Primus inter pares ? Le commissaire désigné parle toujours de lui comme faisant partie d’une équipe et explique très sobrement sa nomination : « On me l’a proposé, j’ai accepté. C’est plus facile d’organiser ce type de manifestation quand on sait le fonctionnement interne. Depuis le temps, on se connaît tous et ça facilite le travail. En outre, je connais les spécificités du lieu, ce qui fera gagner beaucoup de temps. »

Et puis il y a la passion du métier. Patrick Michaely en est convaincu, l’avenir est dans l’interdisciplinarité des institutions culturelles et il faudra absolument transformer l’essai de cette exposition inédite. L’enrichissement du propos muséal se fera en croisant les spécialités, à l’instar de la préhistoire qui est entre l’histoire naturelle et l’anthropologie. Ce type de lien existe entre toutes les institutions et Patrick Michaely se plaît à énumérer les exemples.

« À la Bibliothèque nationale par exemple, » – son regard s’illumine comme pour les pissenlits, « ils viennent d’acquérir une collection très rare de livres sur les orchidées, la fameuse Lindenia du botaniste du XIXe siècle Jean Linden. Or ce qu’on sait moins c’est qu’il est Luxembourgeois de naissance. Encore un lien entre les institutions culturelles qui explique notre histoire ! Nous sommes un petit pays, nous avons forcément moins qu’ailleurs, mais il y a pas mal de choses. C’est cela qu’il va être important de montrer au public. »
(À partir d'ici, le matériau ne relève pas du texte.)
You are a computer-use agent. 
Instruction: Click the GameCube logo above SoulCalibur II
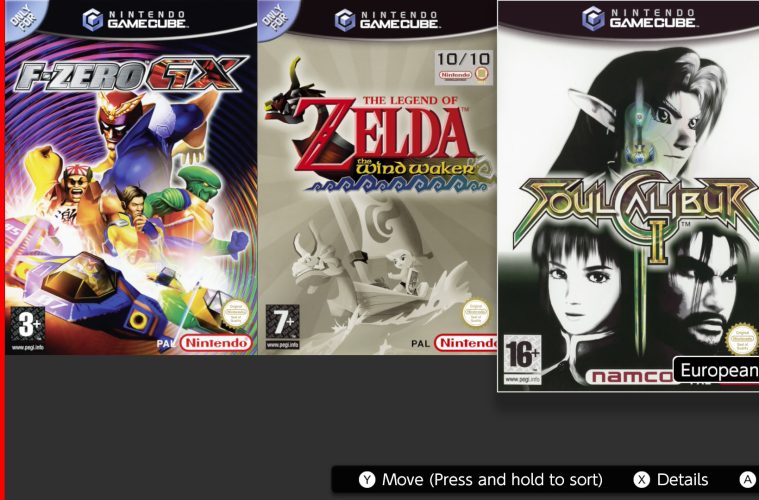(640, 18)

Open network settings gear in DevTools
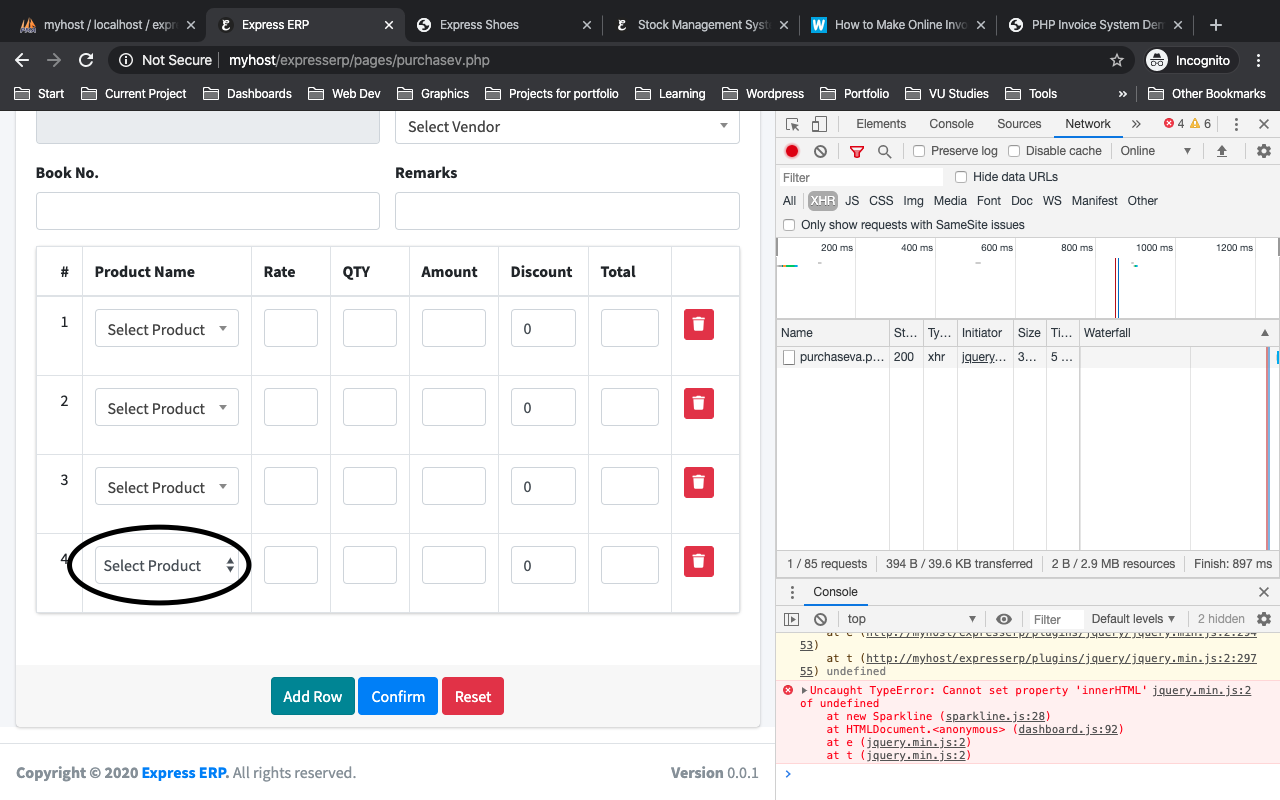point(1263,150)
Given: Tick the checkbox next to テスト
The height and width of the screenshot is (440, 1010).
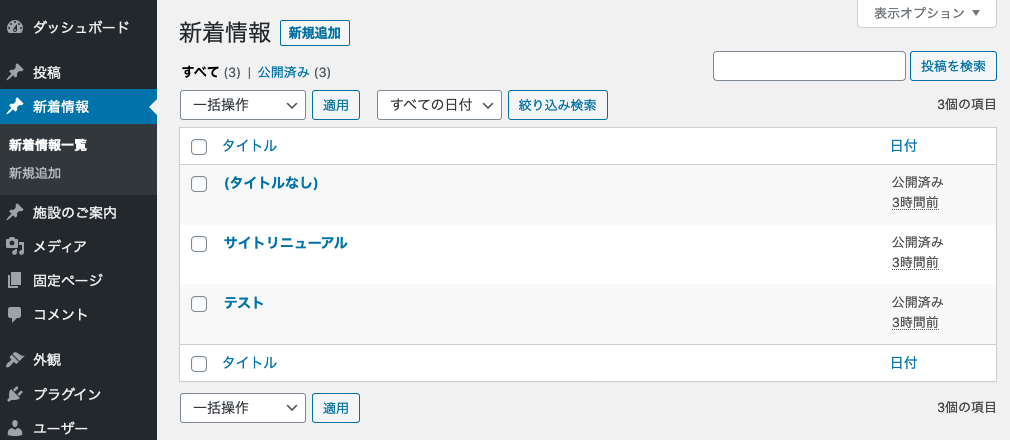Looking at the screenshot, I should pyautogui.click(x=199, y=303).
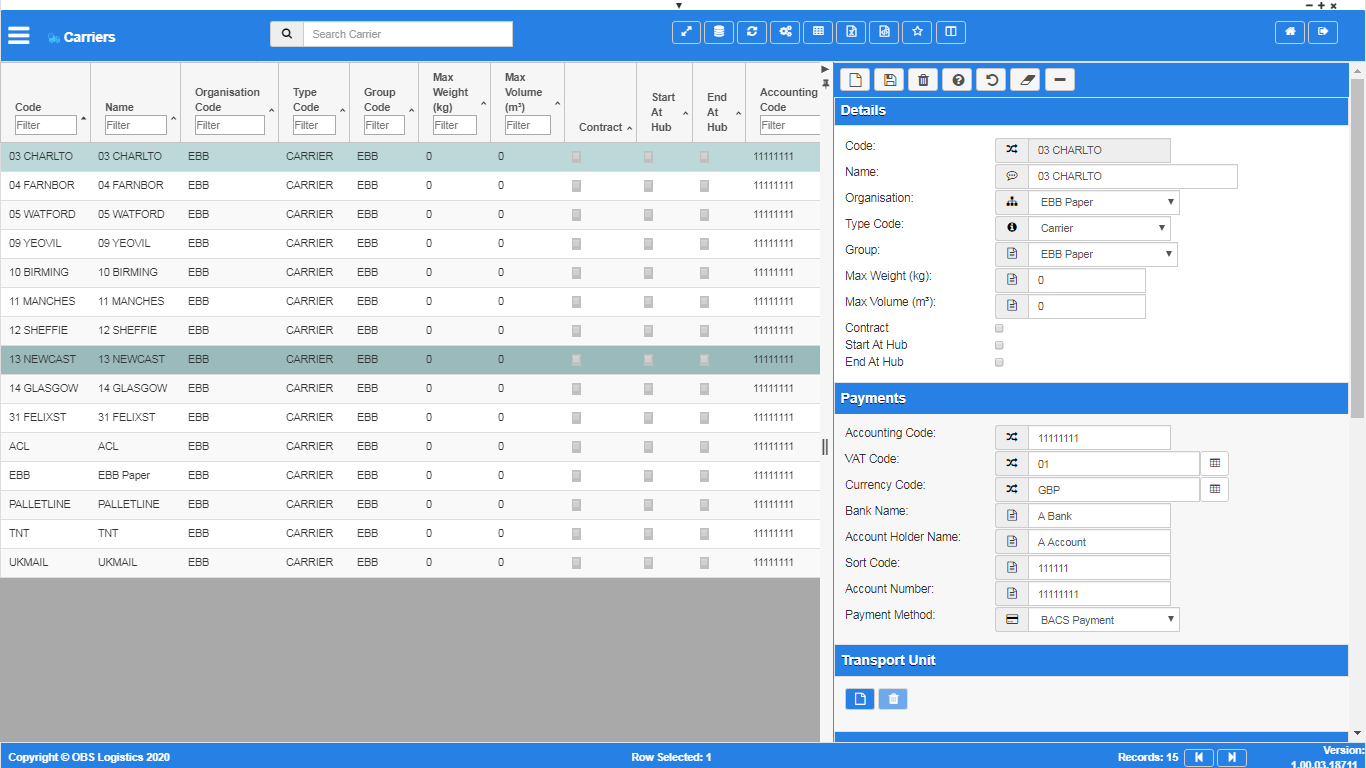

Pas d’or et de dorures alors ? Patrick Michaely n’est pas si catégorique. Les critères pour sélectionner les œuvres sont divers mais n’excluent pas la richesse et le spectaculaire. Il promet de beaux spécimens uniques de la réserve précieuse de la Bibliothèque par exemple. La représentativité, la rareté, l’importance pour l’histoire, la préciosité, l’esthétique et l’émotionnel détermineront le choix final des objets. Les contraintes techniques aussi bien sûr. Impossible de déplacer la mosaïque de Vichten du MNHA, de montrer l’autel de Dalheim ou de ramener au MNHN la Family of men de Steichen… L’exposition devra aussi trouver le moyen de raviver la curiosité des visiteurs et les renvoyer vers ces incontournables « trésors » luxembourgeois in situ.

On est prévenu, l’étonnant et l’incongru seront au rendez-vous de cette exposition prévue comme une mise en exergue du patrimoine luxembourgeois, du plus petit fragment d’os de dromadaire de l’époque romaine trouvé dans un puits à Mamer jusqu’au manuscrit le plus rare.